For most of Boston, the chill in the housing market has meant a more glacial turnover, especially for condominiums. But in Dorchester's condo market, figures from the Warren Group show a blizzard of sales accompanied by a steep plunge in the median price.
By comparison with the same month for the previous year, the Warren Group reports condo sales in Dorchester this January were up by 45.8 percent, while the median price was down by 69.3 percent. That was the largest drop in median price for any part of Boston with more than a half dozen transactions.
"The inventory in the foreclosure market is just so great now," said the Dorchester office manager for Jack Conway & Co., Julie Simmons. "Investors are coming out of the woodwork that we haven't seen since the 1990s."
Suffolk County records for the past few months show a brisk trade in foreclosed properties. Some buyers have even picked up dozens of properties, with unit prices in multi-family buildings running as low as $33,000. That's roughly one-tenth the cost of some units at the height of the real estate bubble in Dorchester in 2005 and 2006.
According to real estate analyst John Anderson, two-thirds of the units recently sold in Dorchester went for less than $100,000. His figures show that, since the peak of the market, Dorchester condos have lost 72.4 percent of their value. And he says that could be one reason for conventional buyers and sellers to hold off.
"They're just not out there," said Anderson. "They're sitting on the sidelines, looking to see how far down things are going to go."
But, when things go far enough, there are bulk buyers out there.
Records show one corporation has bought 36 properties in Boston since late October of 2008. Most of the units are foreclosed condominiums, and about one-third of them are in Dorchester. The prices per unit are mostly between $60,000 and $85,000.
The owner of Just In Boston Properties, Justin Green, says scattered condos in buildings without active owner associations are selling for low prices because banks are reluctant to provide conventional financing. And he says federally-backed loans are only available currently for buildings with at least four units.

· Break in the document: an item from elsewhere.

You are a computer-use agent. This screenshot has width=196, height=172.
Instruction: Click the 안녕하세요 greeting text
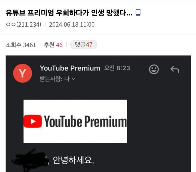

But, over the past few months, some buyers have been consolidating their purchases, acquiring two or three condos in a single building. And Green says that could make the same units easier to finance and resell.
"You can convert that back into a three-family and sell it at a profit," he said. "Or if you can get a condo association up and running, and the units can be financed, you've got yourself a condo that's worth some money."
"Some of the things that are being sold for really low money," said Green, "are really worth more."
To increase chances that foreclosed properties will have new buyers and occupants, the City of Boston will try to acquire some of them directly from companies controlling the mortgage. The city received approval last month for $4.23 million in money for foreclosed properties from the U.S. Department of Housing and Urban Development. The city will also use the money to make the purchase of vacant foreclosed properties more affordable for owner-occupants and for private or non-profit investor owners.
Even more reminiscent of housing rehabilitation programs of the late 1970s is a program being offered by the state. According to Banker & Tradesman, the program will offer buyers of foreclosed properties special financing options and as much as $40,000 for rehabilitation.
But, for developers who do repairs themselves, the incentive is the market. One developer working on property near Fields Corner, Vivian Girard, says purchase prices are low enough to allow unit rentals of $1,000 to $1,300 a month.
"It's largely an investors market for now," he said, because most units at low prices "need a lot of work."
Girard says he and his and his partner, Haitham Hussaini, recently bought a two-family house on Josephine Street for which sales prices had increased from $250,000 in 2000 to $425,000 in late 2006. After foreclosure, Girard says he and Hussaini got the property for $120,000. And Girard says prices like these will attract more buyers who can handle repairs.
"It's starting to make sense with such a low price," he said.
"The nice thing about it," he added, "is for housing to become affordable again."